Fête de la musique : nuit bruyante mais pas trop
chaude.
Pour la 29e édition de la Fête de la musique, la police
recensait dimanche matin "seulement" 91 interpellations et 80 gardes à
vue.
Entre 350.000 et 400.000 Parisiens ont célébré
en musique l'arrivée de l'été samedi soir. Plus de 10.000 concerts ont été
donnés dans toute la France.
Pour la 29e édition de la Fête de la
musique, la nuit parisienne fut douce mais pas trop chaude : seulement 91
interpellations et 80 gardes à vue. Bilan modeste, en tout cas inférieur à celui
de l'an passé (143 arrestations), au regard de la foule qui s'est déplacée
samedi soir : Entre 350.000 et 400.000 Parisiens ont ainsi longuement flâné en
famille ou entre amis s'arrêtant aux terrasses bondées des cafés, où les groupes
amateurs se disputaient les faveurs du public avec les écrans retransmettant le
quart de finale de l'Euro de football.
Au Parc des Princes, quelque
30.000 personnes ont assisté à un concert du groupe Tokio Hotel, qui s'est
achevé vers 22 h 30. Environ 100.000 personnes ont assisté par ailleurs à un
concert qui s'est terminé à 0 h 30, à l'hippodrome d'Auteuil avec entre autre
Calogero, BB Brunes ou encore Duffy, sans incident. A l'Elysée, Nicolas Sarkozy
et son épouse Carla Bruni-Sarkozy ont pris un bain de foule dans la cour
d'honneur du palais ouvert au public pour la première fois à cette occasion. Au
programme: orchestre de la Garde républicaine, jazz et musique brésilienne.
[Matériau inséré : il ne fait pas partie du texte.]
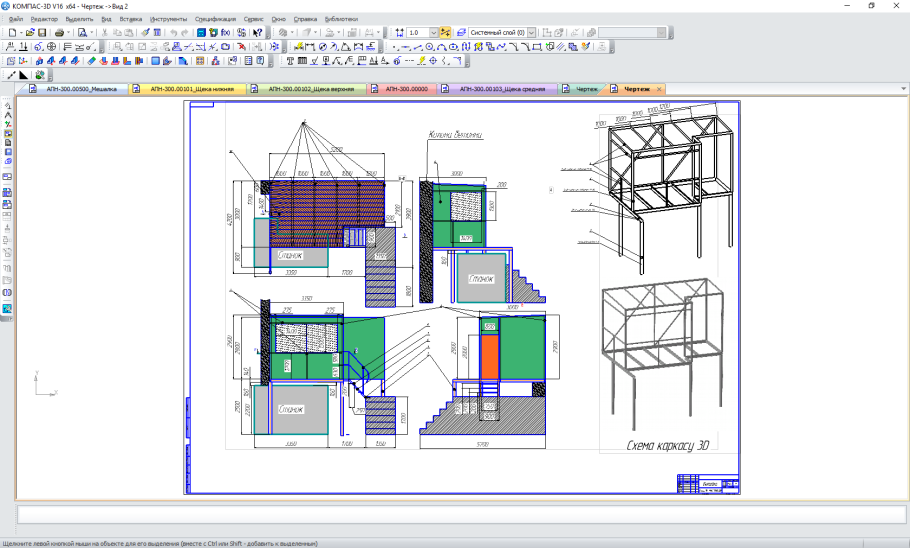Close the active Чертеж tab
The width and height of the screenshot is (910, 548).
click(659, 89)
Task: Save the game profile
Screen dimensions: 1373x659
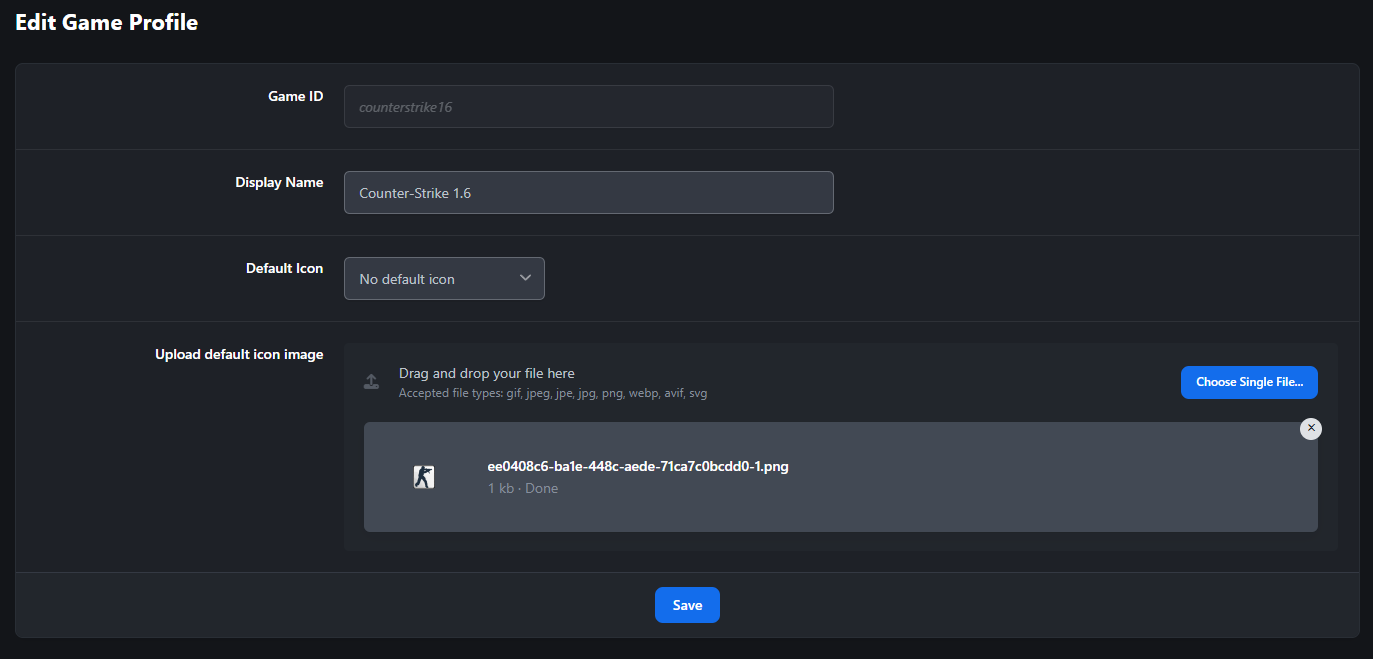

En Ile-de-France, des transports en commun ont fonctionné
tout la nuit de samedi à dimanche et 2.200 policiers étaient déployés à Paris.
Selon le ministère de la Culture, plus de 10.000 concerts ont été organisés en
France et à travers le monde. Plus de 100 pays et 340 villes l'ont célébrée,
souvent grâce au réseau culturel français à l'étranger.
A Lille, des fans de tecktonik, crête de cheveux
sur la tête, ont enchaîné les pas de danse devant un magasin de musique techno
qui avait sorti ses baffles sur le trottoir. A Bordeaux, où le thermomètre a
atteint les 30 degrés, les mélomanes se sont rassemblés au musée national des
douanes où, profitant de la fraîcheur bienvenue du lieu, ils ont savouré les
voix de l'ensemble professionnel du Madrigal de Bordeaux, cinq solistes chantant
cette musique vocale du début de l'ère baroque. Les Lyonnais ont eu l'embarras
du choix, avec les "Extra-longues", 4 à 5 grandes scènes qui devaient accueillir
chacune des groupes d'un même style musical (électro, pop-rock, musique du
monde...) pendant 12 heures non stop.